- [Work task]
Scan the records below for the line with "Finanse dla dzieci (429, 1189)" and the line with "Współpraca (1240, 1794)". Repeat those two lines and every line between them exactly, and nothing else.

--- Source material ---

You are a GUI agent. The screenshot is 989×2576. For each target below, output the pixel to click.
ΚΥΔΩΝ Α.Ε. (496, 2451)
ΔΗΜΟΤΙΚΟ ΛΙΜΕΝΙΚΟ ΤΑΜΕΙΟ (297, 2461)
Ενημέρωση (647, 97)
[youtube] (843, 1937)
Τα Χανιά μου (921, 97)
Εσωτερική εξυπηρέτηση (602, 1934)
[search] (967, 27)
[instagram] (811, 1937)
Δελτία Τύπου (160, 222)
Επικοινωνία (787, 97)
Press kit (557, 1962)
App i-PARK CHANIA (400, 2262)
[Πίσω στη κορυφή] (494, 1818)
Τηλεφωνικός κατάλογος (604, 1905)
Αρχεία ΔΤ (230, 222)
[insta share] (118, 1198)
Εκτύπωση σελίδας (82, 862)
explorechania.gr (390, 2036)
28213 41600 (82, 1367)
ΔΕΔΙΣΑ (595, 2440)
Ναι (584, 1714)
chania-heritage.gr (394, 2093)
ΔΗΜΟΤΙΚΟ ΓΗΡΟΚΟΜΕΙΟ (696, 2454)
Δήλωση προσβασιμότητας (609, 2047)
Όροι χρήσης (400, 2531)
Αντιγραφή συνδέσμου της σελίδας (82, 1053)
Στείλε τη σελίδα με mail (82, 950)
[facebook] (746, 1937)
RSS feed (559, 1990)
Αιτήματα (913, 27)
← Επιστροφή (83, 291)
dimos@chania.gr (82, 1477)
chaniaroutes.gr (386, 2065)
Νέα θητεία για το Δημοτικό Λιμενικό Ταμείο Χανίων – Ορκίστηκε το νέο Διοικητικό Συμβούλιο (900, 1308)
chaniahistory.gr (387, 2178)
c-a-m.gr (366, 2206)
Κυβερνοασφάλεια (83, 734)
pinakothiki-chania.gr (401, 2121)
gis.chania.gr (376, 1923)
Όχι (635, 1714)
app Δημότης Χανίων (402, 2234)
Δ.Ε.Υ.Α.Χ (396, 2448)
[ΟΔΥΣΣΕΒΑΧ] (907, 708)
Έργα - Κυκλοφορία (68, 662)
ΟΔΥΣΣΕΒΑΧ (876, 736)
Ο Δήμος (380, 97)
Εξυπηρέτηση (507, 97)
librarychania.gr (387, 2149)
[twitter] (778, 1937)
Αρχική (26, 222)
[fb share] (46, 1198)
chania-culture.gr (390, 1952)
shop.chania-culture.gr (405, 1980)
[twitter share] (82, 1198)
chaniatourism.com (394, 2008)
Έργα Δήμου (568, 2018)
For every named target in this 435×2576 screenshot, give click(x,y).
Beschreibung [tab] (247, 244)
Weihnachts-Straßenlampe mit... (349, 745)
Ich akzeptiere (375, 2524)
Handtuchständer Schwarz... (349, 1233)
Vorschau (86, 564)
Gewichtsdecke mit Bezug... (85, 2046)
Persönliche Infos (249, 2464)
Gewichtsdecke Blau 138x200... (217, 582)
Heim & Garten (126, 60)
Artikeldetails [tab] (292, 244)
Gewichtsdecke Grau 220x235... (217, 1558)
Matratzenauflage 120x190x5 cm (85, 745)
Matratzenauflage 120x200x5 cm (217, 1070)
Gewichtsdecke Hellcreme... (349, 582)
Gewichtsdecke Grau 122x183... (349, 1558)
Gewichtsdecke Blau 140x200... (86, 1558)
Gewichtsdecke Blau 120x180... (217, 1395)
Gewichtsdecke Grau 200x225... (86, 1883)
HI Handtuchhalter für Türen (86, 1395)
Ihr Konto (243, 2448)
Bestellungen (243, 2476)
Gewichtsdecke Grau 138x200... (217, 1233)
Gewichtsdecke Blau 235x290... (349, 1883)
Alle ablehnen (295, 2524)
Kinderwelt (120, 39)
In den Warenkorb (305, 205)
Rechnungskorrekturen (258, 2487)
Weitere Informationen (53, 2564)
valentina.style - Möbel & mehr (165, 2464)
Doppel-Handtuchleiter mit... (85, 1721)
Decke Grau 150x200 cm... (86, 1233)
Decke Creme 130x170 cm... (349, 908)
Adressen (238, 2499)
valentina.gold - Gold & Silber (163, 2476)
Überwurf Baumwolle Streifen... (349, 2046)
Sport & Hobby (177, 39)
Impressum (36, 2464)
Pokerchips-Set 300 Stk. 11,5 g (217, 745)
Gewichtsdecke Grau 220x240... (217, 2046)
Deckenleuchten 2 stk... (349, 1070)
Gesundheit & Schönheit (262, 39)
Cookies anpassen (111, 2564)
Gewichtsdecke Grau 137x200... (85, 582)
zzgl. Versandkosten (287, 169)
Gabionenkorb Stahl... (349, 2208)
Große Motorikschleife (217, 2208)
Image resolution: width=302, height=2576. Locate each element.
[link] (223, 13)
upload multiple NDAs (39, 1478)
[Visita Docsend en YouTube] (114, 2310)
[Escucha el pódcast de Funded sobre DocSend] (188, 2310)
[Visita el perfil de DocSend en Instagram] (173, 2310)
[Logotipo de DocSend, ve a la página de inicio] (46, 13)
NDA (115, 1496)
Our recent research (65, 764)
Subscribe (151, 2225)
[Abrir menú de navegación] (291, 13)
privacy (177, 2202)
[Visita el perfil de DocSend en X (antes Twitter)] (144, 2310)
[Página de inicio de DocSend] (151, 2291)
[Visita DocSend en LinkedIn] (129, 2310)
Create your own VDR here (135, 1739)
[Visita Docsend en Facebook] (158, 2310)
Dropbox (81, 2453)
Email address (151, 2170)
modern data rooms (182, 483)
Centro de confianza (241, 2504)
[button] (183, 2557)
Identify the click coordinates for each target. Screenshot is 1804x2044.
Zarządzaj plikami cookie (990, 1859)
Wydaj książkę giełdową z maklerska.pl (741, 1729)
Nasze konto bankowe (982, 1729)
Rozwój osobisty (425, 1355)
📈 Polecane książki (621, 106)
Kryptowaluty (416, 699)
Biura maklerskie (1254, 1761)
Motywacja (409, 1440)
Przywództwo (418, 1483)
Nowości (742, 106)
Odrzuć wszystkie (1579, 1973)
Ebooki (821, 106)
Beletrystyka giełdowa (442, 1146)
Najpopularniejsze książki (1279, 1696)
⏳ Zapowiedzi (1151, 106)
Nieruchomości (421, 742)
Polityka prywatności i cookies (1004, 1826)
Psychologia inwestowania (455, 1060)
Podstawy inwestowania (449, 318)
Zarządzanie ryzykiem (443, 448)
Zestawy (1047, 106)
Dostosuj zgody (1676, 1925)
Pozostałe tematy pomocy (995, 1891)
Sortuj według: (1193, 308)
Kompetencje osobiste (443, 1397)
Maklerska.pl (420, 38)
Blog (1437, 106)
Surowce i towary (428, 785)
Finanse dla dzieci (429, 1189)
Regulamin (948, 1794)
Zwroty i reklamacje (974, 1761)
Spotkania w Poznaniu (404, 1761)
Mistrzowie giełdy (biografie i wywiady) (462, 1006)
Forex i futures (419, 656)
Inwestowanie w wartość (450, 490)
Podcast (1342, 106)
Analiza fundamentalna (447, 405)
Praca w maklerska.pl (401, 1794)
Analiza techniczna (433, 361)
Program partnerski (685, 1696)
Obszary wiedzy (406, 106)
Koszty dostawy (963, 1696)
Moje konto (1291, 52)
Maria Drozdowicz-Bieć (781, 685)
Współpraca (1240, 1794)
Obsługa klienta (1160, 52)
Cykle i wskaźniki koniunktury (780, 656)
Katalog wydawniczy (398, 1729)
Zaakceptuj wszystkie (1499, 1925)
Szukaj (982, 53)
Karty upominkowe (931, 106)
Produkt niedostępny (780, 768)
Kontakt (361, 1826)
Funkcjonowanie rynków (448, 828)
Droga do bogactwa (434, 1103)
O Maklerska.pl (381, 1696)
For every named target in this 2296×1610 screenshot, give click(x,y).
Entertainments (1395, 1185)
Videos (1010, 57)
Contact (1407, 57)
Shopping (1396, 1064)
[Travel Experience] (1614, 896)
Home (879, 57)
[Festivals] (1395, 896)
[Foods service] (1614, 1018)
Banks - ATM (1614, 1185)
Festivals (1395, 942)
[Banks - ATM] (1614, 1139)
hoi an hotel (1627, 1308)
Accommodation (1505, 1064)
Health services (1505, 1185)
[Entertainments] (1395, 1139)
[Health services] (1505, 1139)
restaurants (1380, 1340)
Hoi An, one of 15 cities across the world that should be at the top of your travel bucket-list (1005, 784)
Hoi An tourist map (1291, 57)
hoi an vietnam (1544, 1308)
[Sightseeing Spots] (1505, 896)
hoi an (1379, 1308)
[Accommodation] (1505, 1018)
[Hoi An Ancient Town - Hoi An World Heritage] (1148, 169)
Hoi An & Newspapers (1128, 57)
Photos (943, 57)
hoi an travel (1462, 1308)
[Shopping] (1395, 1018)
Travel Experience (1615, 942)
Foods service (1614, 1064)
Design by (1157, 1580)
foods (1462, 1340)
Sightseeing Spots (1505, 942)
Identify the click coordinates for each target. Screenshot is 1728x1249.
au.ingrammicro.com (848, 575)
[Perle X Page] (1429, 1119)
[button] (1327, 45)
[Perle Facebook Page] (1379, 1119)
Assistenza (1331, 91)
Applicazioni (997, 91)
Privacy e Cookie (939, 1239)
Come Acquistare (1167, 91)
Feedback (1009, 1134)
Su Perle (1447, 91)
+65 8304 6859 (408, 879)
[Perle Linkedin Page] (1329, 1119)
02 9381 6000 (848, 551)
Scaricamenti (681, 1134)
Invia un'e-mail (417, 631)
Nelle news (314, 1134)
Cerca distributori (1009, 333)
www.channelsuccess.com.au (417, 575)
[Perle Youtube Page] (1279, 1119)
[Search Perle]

---

- [Result]
Finanse dla dzieci (429, 1189)
Regulamin (948, 1794)
Zwroty i reklamacje (974, 1761)
Spotkania w Poznaniu (404, 1761)
Mistrzowie giełdy (biografie i wywiady) (462, 1006)
Forex i futures (419, 656)
Inwestowanie w wartość (450, 490)
Podcast (1342, 106)
Analiza fundamentalna (447, 405)
Praca w maklerska.pl (401, 1794)
Analiza techniczna (433, 361)
Program partnerski (685, 1696)
Obszary wiedzy (406, 106)
Koszty dostawy (963, 1696)
Moje konto (1291, 52)
Maria Drozdowicz-Bieć (781, 685)
Współpraca (1240, 1794)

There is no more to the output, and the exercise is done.